Évolution des conditions avec l’expérience

Les conditions bougent avec le temps, surtout quand l’activité se structure.

Meilleure maîtrise du rythme… si la visibilité suit

Avec l’expérience, on apprend à anticiper : planifier les saisons (hiver/été), organiser l’intersaison, construire un agenda de collaborations. L’objectif implicite : pouvoir vivre de l’activité principale sans devoir compenser ailleurs.

Ajustement de la charge : organisation plus fine

L’organisation devient une compétence centrale : savoir quand filmer, quand monter, quand se reposer. Et accepter que certains choix (comme la rigueur du sommeil) servent la durée.

Impact sur l’équilibre vie professionnelle / vie personnelle

Le métier peut donner une sensation de liberté. Mais il peut aussi réduire la disponibilité personnelle, parce que le travail se glisse partout.

Fatigue et contraintes de santé

La fatigue peut exister même avec une “belle vie dehors”. Et elle peut être amplifiée par des sujets de santé. Dans ce cas, l’enjeu devient double : avancer vers ses objectifs tout en respectant ses limites.

Disponibilité réduite et limites sociales

Le rythme peut éloigner des soirées, des relations stables, des temps “non productifs”. C’est un vrai arbitrage, pas un détail.

Points de vigilance avant de s’engager

  • Rythme : suis-je à l’aise avec des journées qui commencent tôt et avec du travail de montage hors “temps visible” ?
  • Saisonnalité : comment je traverse une intersaison (moins d’activités, besoin de missions complémentaires) ?
  • Modèle économique : qu’est-ce que je veux monétiser (contenu pour marque, envois de produits, autre) et qu’est-ce que je refuse ?
  • Exposition : suis-je prêt·e à être abordé·e, sollicité·e, et à rester “présent·e” même quand je ne maîtrise pas tout ?
  • Cadre perso : quelle part de ma vie personnelle suis-je prêt·e à protéger, et à quel prix (temps, argent, opportunités) ?

À qui ces conditions peuvent convenir

Profils souvent à l’aise

  • Personnes autonomes, à l’aise avec l’organisation quotidienne.
  • Profils engagés, capables de tenir une ligne de valeurs dans leurs choix de missions.
  • Personnes prêtes à vivre des périodes intenses (déplacements, production, montage) et à gérer des creux.
  • Personnes qui aiment le contact et savent écouter.

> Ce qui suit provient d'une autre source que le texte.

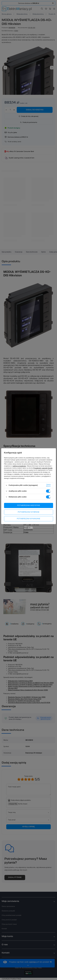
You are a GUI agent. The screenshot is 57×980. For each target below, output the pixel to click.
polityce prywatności (19, 466)
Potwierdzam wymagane (28, 519)
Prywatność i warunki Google (43, 468)
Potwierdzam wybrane (28, 512)
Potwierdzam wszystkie (28, 506)
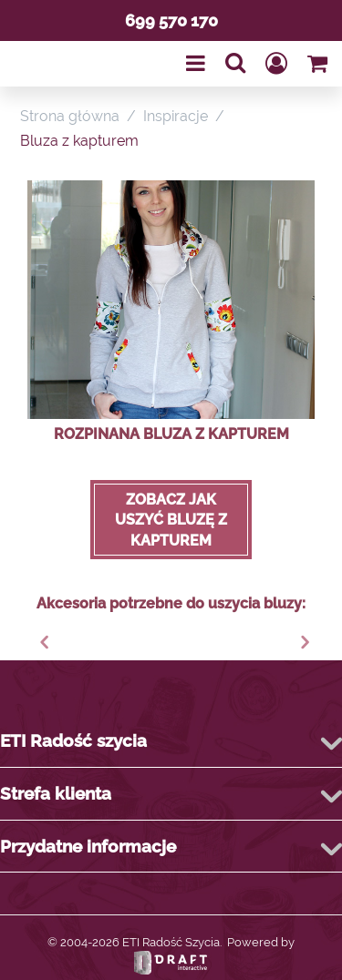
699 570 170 (171, 20)
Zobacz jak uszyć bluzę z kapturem (171, 520)
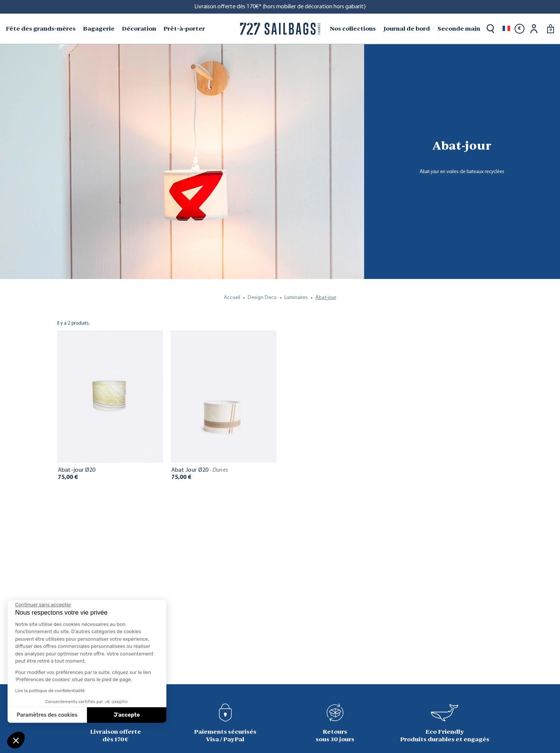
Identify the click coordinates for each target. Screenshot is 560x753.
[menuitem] (41, 29)
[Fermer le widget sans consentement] (43, 605)
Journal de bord (406, 28)
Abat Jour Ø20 (200, 470)
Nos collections (353, 28)
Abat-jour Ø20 (77, 470)
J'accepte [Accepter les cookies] (127, 715)
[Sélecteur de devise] (520, 29)
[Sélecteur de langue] (506, 29)
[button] (16, 740)
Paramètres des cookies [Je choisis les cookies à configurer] (47, 715)
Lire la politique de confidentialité (50, 691)
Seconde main (459, 28)
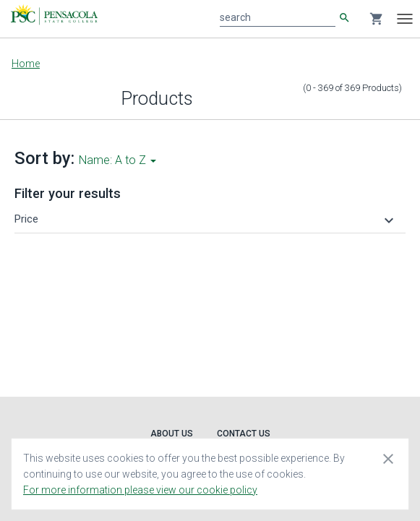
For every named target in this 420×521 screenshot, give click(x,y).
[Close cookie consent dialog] (388, 458)
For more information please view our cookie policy (140, 490)
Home (25, 64)
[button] (206, 219)
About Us (171, 434)
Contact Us (244, 434)
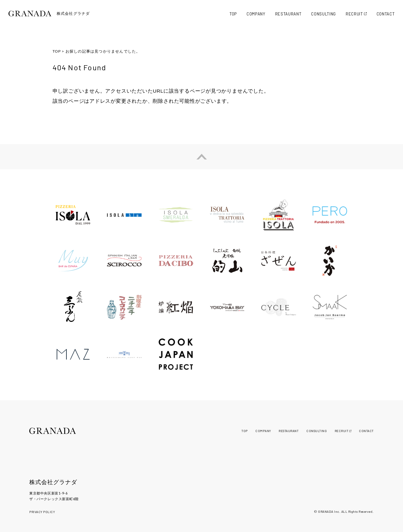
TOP (233, 14)
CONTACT (386, 14)
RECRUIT (354, 14)
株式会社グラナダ (53, 482)
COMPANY (256, 14)
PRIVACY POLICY (42, 512)
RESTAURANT (288, 14)
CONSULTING (323, 14)
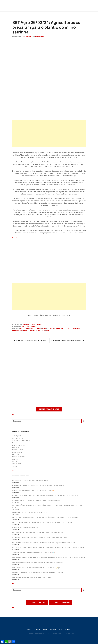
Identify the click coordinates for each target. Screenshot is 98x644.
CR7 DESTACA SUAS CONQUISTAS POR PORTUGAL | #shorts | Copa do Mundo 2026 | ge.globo (45, 518)
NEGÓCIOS (16, 455)
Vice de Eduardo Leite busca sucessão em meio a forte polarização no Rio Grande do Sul (44, 543)
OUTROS (15, 460)
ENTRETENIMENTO (19, 446)
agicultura (25, 328)
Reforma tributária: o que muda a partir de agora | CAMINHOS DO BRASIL (38, 573)
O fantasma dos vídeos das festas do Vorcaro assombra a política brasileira (39, 486)
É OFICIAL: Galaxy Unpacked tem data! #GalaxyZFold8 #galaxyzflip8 (37, 501)
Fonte (14, 237)
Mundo (39, 324)
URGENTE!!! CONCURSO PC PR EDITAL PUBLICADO (30, 513)
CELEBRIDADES (17, 439)
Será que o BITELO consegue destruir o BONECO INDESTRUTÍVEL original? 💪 (39, 533)
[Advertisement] (49, 134)
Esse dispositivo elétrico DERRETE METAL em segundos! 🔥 (33, 491)
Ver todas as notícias (37, 603)
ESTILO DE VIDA (18, 450)
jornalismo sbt (74, 328)
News (45, 630)
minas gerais (17, 330)
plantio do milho (30, 330)
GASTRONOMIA (17, 453)
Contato (68, 630)
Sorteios (53, 630)
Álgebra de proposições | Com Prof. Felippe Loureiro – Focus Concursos (37, 563)
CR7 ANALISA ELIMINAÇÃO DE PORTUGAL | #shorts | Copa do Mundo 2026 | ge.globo (42, 523)
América (26, 324)
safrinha (41, 330)
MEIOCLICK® (70, 634)
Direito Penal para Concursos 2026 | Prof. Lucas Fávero (32, 578)
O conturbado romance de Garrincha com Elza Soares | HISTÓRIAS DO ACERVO (40, 538)
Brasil (33, 324)
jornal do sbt (61, 328)
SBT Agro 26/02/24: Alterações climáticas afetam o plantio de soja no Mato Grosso (33, 341)
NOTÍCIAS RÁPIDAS (29, 326)
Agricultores (36, 328)
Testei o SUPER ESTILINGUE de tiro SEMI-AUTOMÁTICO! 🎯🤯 (34, 553)
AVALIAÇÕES (16, 436)
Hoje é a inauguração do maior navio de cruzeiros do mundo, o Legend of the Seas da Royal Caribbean (49, 558)
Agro (44, 328)
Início (28, 630)
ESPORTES (16, 448)
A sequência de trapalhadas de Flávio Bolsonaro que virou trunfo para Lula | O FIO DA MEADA (45, 496)
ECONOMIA (16, 444)
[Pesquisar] (84, 422)
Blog (61, 630)
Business (37, 630)
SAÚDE (15, 462)
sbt (48, 330)
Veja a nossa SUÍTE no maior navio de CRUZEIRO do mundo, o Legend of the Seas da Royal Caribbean (48, 548)
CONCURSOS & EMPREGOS (21, 441)
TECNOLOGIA (17, 464)
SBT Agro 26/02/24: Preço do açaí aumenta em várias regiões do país (69, 341)
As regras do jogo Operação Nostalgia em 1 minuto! (30, 481)
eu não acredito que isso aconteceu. (25, 528)
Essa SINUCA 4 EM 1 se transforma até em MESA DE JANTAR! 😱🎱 (36, 568)
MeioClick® (40, 36)
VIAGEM (15, 467)
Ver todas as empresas (61, 603)
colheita (51, 328)
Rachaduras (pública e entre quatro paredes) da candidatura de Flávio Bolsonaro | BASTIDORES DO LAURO (47, 507)
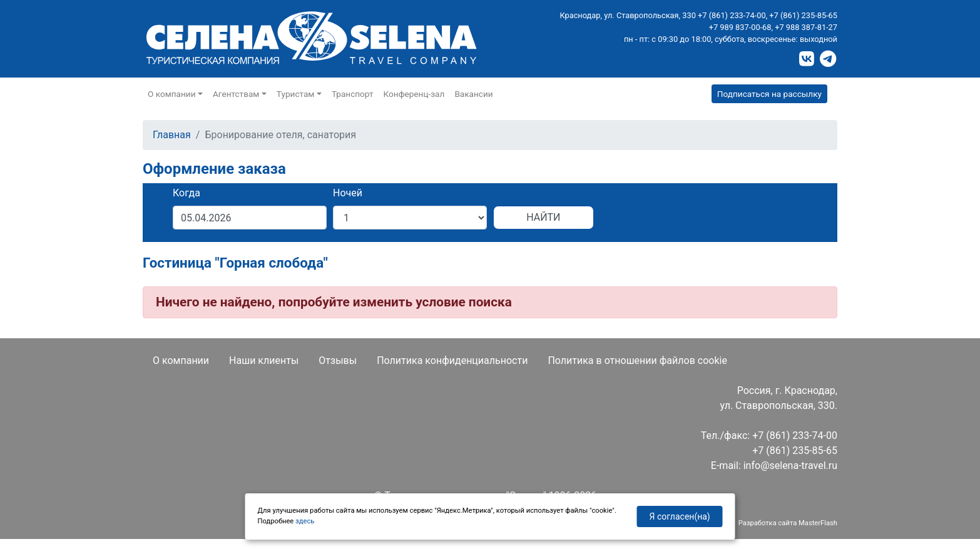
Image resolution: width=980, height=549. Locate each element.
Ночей (347, 193)
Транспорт (352, 94)
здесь (305, 521)
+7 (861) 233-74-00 (732, 15)
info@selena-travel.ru (790, 465)
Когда (186, 193)
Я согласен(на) (680, 516)
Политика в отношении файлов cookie (637, 360)
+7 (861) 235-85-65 (803, 15)
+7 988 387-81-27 (806, 27)
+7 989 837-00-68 (740, 27)
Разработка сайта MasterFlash (788, 523)
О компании (181, 360)
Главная (171, 134)
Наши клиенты (263, 360)
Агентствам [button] (236, 94)
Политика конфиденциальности (452, 360)
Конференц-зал (414, 94)
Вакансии (473, 94)
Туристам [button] (295, 94)
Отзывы (337, 360)
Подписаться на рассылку (769, 94)
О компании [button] (171, 94)
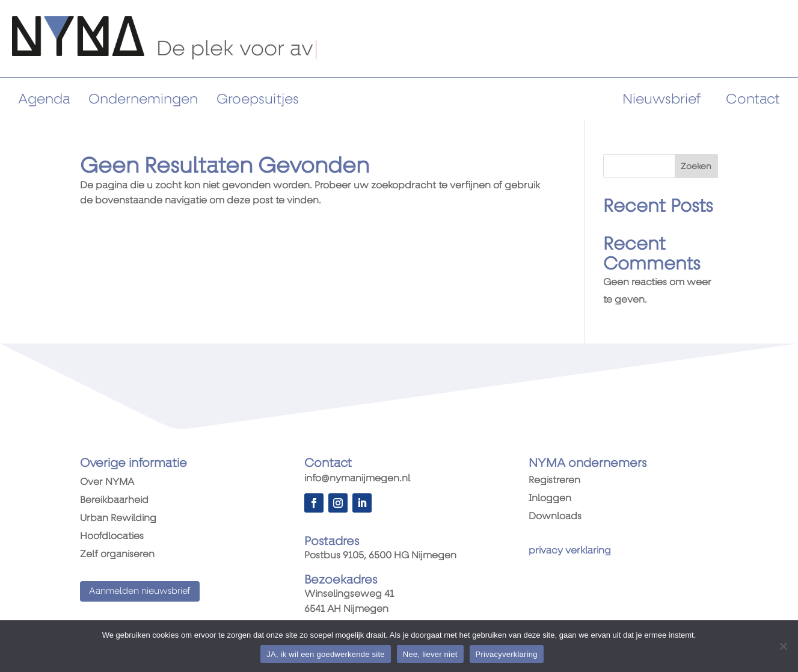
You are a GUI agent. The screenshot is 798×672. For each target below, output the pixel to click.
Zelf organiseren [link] (117, 555)
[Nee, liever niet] (783, 646)
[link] (78, 53)
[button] (314, 503)
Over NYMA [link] (107, 482)
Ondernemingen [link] (143, 99)
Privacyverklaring (506, 654)
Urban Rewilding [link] (118, 519)
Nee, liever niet (430, 654)
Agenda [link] (44, 99)
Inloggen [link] (550, 499)
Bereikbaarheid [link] (114, 501)
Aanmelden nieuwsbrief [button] (140, 591)
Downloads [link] (555, 517)
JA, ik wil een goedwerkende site (325, 654)
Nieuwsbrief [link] (661, 99)
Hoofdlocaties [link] (112, 537)
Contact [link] (753, 99)
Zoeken (696, 166)
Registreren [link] (554, 481)
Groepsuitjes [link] (257, 99)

Profils pour qui cela peut être plus exigeant

  • Celles et ceux qui ont besoin d’horaires très fixes, prévisibles, toute l’année.
  • Les personnes qui vivent mal l’exposition au public ou l’interaction fréquente avec des inconnus.
  • Celles et ceux qui veulent une séparation très nette entre temps de travail et temps personnel.

Tenir la ligne : liberté, rigueur, et choix conscient

Un premier pas simple : prenez une semaine, et écrivez deux colonnes. Votre semaine idéale. Puis une semaine “réaliste” avec les blocs invisibles (montage, messages, trajets, récupération). Regardez l’écart. Il dit déjà beaucoup.

Autre option : testez sur une période courte, avec une règle claire (par exemple : lever tôt + montage le matin + publication régulière), puis observez votre énergie, pas seulement vos résultats.

Comprendre les conditions réelles d’un métier, c’est se donner la possibilité de choisir en conscience — et de durer.